With only one month left until September 1st, I can truthfully "fess up" that my 20 Books of Summer plans have gone bust. I have been reading, yes. But my working hours, and other household challenges, have made a shambles of what I hoped would be a good stab, at least, at my list of 20 Books.
I have just finished listening to An Unfinished Love Story: A Personal History of the 1960s by Doris Kearns Goodwin. I'm so glad I listened to the audiobook first, which is replete with audio excerpts of speeches by JFK, RFK, LBJ, (many of those written by Richard Goodwin, Doris's husband), many of which brought tears to my eyes, and Martin Luther King's speech excerpts. So now, just this minute, I have ordered the hardcover, because I must return to this masterpiece of a book again and again and again. I don't know when a book has spoken to me, straight through to the heart, the way this book has. Hence, I've just this minute placed the order for the hardcover edition, which is selling now for only $20.99 at Amazon! I guarantee that this book will make the all the lists for Top Ten Books of the Year. The political and the personal--the personal and the political--all intertwined inextricably into this splendid mixture. I am so grateful to have been alive and totally aware during this decade. It matters a great deal to me to have experienced a period of such high idealism, integrity, and, well, intelligence!
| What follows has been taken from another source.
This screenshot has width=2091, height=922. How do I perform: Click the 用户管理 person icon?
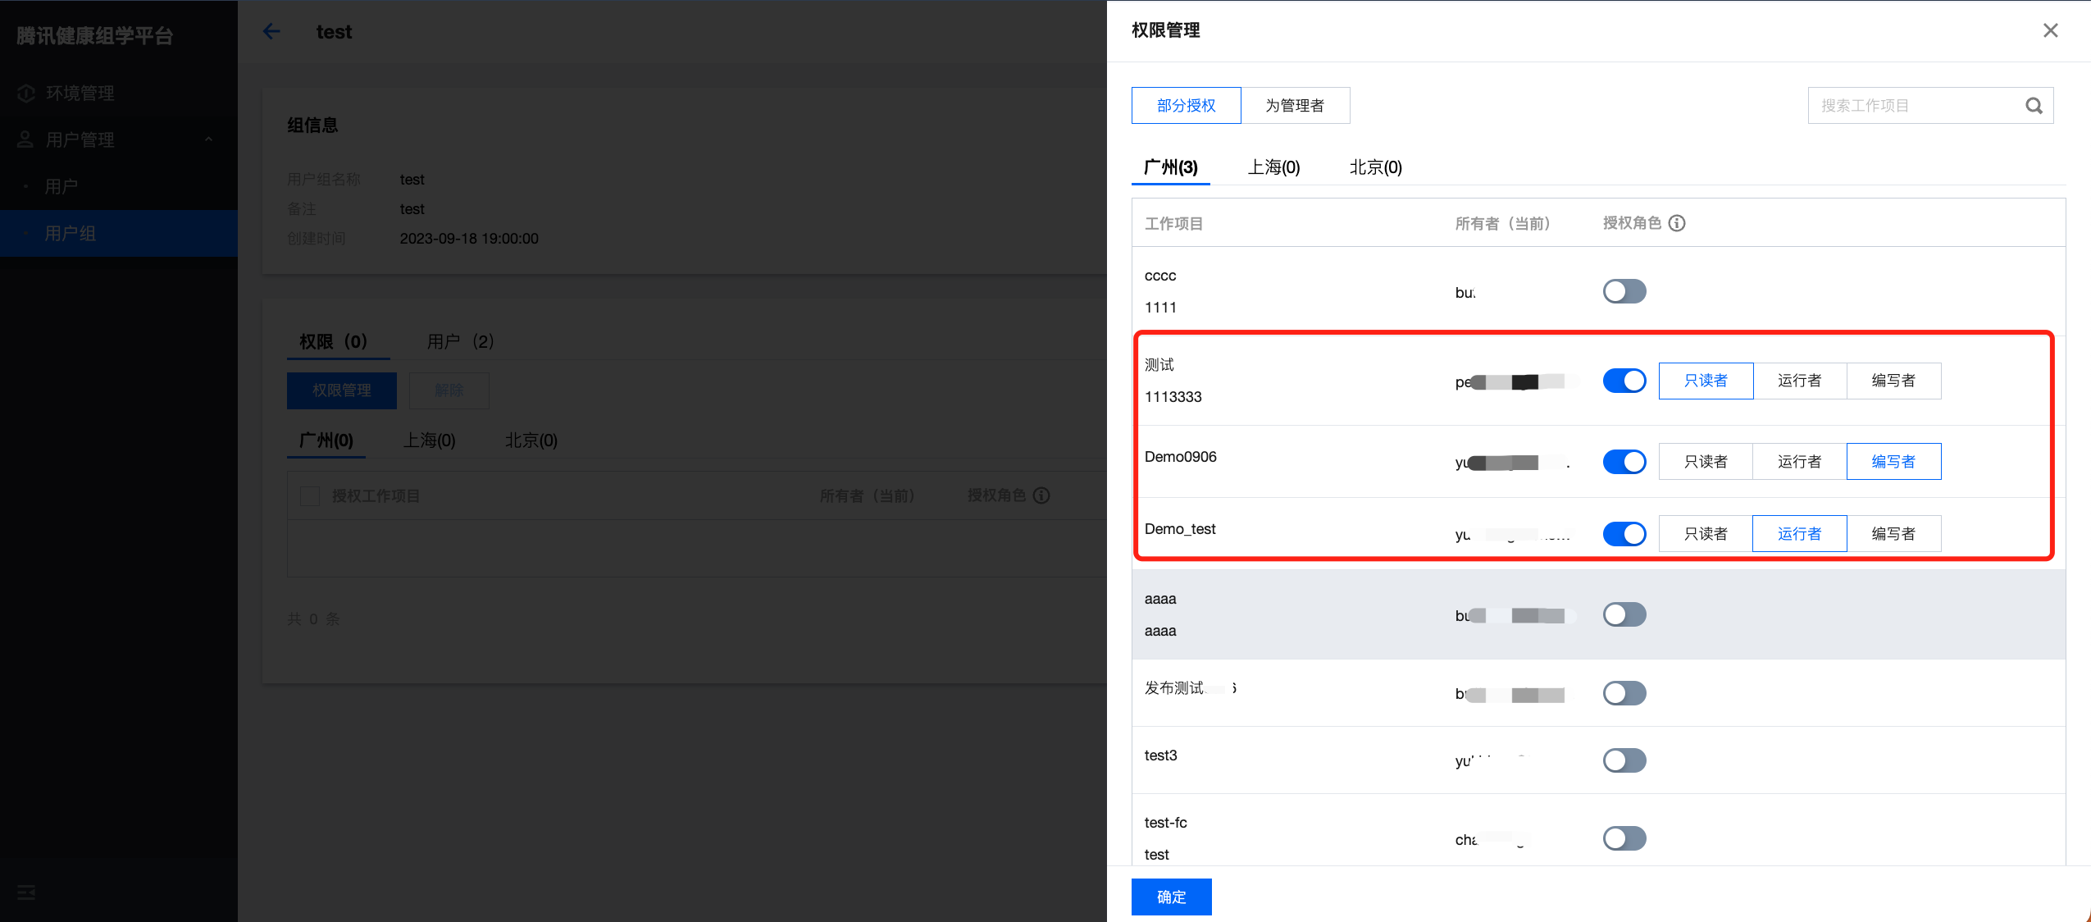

And, in my last post, I was in the midst of reading The Nature of Disappearing by Kimi Cunningham Grant, which is set in the wilderness of the Idaho mountains. I was a bit uncertain during the first half of the book, but the last half was superb, and I really can say I thoroughly enjoyed it.
Somehow or other, I managed to get myself (miraculously) detoured onto a book I hadn't expected to read, which has really riveted me. Motherland: Growing Up with the Holocaust by Rita Goldberg, has been a genuine surprise. Very well written, exceptionally researched, it's the story of the author's mother's youth as a German Jewish immigrant in Amsterdam, and later in Belgium with the Resistance, and then in Bergen-Belsen. While in Amsterdam as a child, her parents were very close with Anne Frank's parents. Indeed, Otto Frank is a constant presence in this book, throughout her mother's life and after the war, throughout the childhood of the author, and largely because the author was his goddaughter. What has been most surprising to me is that this book, to my knowledge, has received very little acknowledgement, but it is excellent. And I have read literally hundreds of books dealing with the Holocaust.
Excerpt from Reviews: A groundbreaking second-generation memoir of
the Holocaust and its legacy by Otto Frank’s goddaughter—“The
extraordinary tale is heroic” (The New York Times).
Rita Goldberg recounts the extraordinary story of her mother, Hilde
Jacobsthal, a close friend of Anne Frank’s family who was fifteen when
the Nazis invaded Holland. After the arrest of her parents in 1943,
Hilde fled to Belgium, living out the war years in an extraordinary set
of circumstances—first among the Resistance, and then at Bergen-Belsen
after its liberation. In the words of The Guardian, the story is “worthy of a film script.”
SO! As you can see, I have been a totally serendipitous MOOD reader this summer. Reading happily, but frankly, with not anywhere near enough time to read! That is the only somewhat distressing aspect.
This has been a Summer!!! Ken and I feel we are constantly reeling from the news cycle. Fingers crossed, we're hoping and praying for the best. And then the tornados hit! Our climate is crazy. We never used to get tornados here, and now they're a threat whenever there are severe thunderstorms.
Well, wherever you are, I hope the weather gods will be kind(er) to you than they have been.